I'm sure you considered it but, sounds like a dull bit. 
Another (less likely) cause; I've heard that some BORG plywood from China has metal in it????


----------



## autoBrad (May 21, 2008)

Here's some pics


----------



## autoBrad (May 21, 2008)

Yeah, i'm hoping it's not the bit.. I'm trying to remember what else I routed with it.. I may have routed some melamine with it.. maybe that dulled the hell out of it..


----------



## knotscott (Nov 8, 2007)

It wouldn't hurt to clean the bit with any spray on degreaser (ie: 409 or Simple Green) and an old toothbrush.

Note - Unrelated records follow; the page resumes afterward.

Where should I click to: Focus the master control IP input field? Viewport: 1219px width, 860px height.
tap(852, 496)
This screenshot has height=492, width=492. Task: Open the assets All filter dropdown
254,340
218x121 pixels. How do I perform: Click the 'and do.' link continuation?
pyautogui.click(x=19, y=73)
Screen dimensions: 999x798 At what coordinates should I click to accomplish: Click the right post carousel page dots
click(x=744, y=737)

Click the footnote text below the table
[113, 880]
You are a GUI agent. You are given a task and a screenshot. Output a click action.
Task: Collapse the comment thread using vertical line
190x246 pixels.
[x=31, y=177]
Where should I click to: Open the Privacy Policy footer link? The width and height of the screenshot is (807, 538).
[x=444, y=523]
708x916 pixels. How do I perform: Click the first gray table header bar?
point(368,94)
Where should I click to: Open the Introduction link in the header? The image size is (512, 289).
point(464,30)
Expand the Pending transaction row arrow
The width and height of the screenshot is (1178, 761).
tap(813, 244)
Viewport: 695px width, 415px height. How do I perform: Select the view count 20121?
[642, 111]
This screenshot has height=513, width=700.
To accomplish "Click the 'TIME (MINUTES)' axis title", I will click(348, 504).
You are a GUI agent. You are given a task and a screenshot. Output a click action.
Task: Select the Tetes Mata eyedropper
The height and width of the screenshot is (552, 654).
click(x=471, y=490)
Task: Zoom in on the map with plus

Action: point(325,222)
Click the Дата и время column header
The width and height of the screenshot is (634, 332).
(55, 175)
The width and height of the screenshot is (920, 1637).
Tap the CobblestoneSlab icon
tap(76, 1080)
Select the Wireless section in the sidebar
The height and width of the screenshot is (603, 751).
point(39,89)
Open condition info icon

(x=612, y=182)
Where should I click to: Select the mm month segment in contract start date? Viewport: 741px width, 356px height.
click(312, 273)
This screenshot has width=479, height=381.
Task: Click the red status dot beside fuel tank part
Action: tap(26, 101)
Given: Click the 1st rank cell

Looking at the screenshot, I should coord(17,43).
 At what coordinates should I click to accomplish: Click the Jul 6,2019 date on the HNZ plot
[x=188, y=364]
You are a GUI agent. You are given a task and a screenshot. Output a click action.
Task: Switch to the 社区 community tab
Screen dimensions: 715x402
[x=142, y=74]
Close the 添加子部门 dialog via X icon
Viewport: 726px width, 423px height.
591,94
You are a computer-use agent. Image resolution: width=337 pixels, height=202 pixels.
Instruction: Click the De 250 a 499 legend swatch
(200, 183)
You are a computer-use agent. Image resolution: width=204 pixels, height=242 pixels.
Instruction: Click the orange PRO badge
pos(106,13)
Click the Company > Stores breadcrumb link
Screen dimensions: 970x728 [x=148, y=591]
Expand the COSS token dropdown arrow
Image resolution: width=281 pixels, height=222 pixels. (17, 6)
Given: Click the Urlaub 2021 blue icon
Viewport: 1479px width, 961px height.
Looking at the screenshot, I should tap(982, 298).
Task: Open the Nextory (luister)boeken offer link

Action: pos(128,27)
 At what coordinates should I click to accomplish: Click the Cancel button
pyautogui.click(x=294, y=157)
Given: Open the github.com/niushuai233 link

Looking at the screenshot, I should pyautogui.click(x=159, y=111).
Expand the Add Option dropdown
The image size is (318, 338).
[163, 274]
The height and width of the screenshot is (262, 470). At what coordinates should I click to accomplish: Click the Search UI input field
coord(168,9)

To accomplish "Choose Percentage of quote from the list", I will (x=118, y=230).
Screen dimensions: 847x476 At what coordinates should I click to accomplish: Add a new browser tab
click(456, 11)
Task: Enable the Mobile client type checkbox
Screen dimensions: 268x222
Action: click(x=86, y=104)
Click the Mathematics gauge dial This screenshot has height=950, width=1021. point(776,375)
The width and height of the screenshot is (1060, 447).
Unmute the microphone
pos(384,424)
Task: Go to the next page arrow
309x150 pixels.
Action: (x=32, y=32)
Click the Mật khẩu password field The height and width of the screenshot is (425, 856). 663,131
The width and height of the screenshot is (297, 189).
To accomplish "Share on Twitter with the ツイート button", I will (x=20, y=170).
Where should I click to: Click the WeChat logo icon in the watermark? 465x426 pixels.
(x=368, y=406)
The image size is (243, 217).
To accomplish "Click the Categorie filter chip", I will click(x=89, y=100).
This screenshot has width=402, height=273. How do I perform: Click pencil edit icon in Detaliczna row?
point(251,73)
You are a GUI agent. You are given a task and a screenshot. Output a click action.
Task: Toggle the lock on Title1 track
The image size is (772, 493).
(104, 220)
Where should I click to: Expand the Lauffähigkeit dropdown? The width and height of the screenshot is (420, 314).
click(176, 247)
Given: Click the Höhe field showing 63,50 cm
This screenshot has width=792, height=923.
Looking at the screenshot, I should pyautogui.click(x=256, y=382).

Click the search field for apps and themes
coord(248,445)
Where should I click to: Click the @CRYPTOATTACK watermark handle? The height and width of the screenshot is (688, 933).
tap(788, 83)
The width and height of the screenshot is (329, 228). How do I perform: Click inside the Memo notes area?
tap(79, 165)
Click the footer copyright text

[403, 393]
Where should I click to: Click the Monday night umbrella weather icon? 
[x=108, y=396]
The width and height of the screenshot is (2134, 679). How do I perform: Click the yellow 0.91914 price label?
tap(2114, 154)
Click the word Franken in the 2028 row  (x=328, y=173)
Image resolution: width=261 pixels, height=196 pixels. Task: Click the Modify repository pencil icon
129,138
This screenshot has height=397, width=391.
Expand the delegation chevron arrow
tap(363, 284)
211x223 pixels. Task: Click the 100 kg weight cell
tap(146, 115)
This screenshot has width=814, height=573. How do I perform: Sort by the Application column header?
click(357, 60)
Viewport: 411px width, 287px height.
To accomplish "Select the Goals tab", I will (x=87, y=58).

It might help to make multiple partial cuts instead of all at once if you're not doing that already.


----------



## Garmar (Apr 7, 2009)

autoBrad said:


> Yeah, i'm hoping it's not the bit.. I'm trying to remember what else I routed with it.. I may have routed some melamine with it.. maybe that dulled the hell out of it..


Melamine is rough on bits. Lots of metal in the substrate. Don't ya just love those little ragged edges when you get it off of the truck? 

Anyway, that bit looks shot. It's a Grizzly. Those are dirt cheap so I would just buy a new one. 

gar

Edit: and like knotscott said. Cleaning the pitch off of it will reduce those burn marks a lot. If the bit is as dull as I suspect it is it will probably just pitch up again immediately.


----------



## autoBrad (May 21, 2008)

Yeah, i have some resin and pitch remover.. I'll clean it and try again.. It's actually a woodriver bit I got at woodcraft for 35 bucks.. It's not a grizzly.. If it is still crappy after cleaning then I'll either have to try to get it sharpened or buy a new bit..


----------



## johnv51 (Oct 27, 2008)

I vote dull bit as well. I use a dado jig with my hand held router and don't usually take more than 1/4" depth per pass. For a 3/4" wide slot I would take even less.


----------



## woodnthings (Jan 24, 2009)

*You can put a clean edge on it yourself*



autoBrad said:


> Yeah, i have some resin and pitch remover.. I'll clean it and try again.. It's actually a woodriver bit I got at woodcraft for 35 bucks.. It's not a grizzly.. If it is still crappy after cleaning then I'll either have to try to get it sharpened or buy a new bit..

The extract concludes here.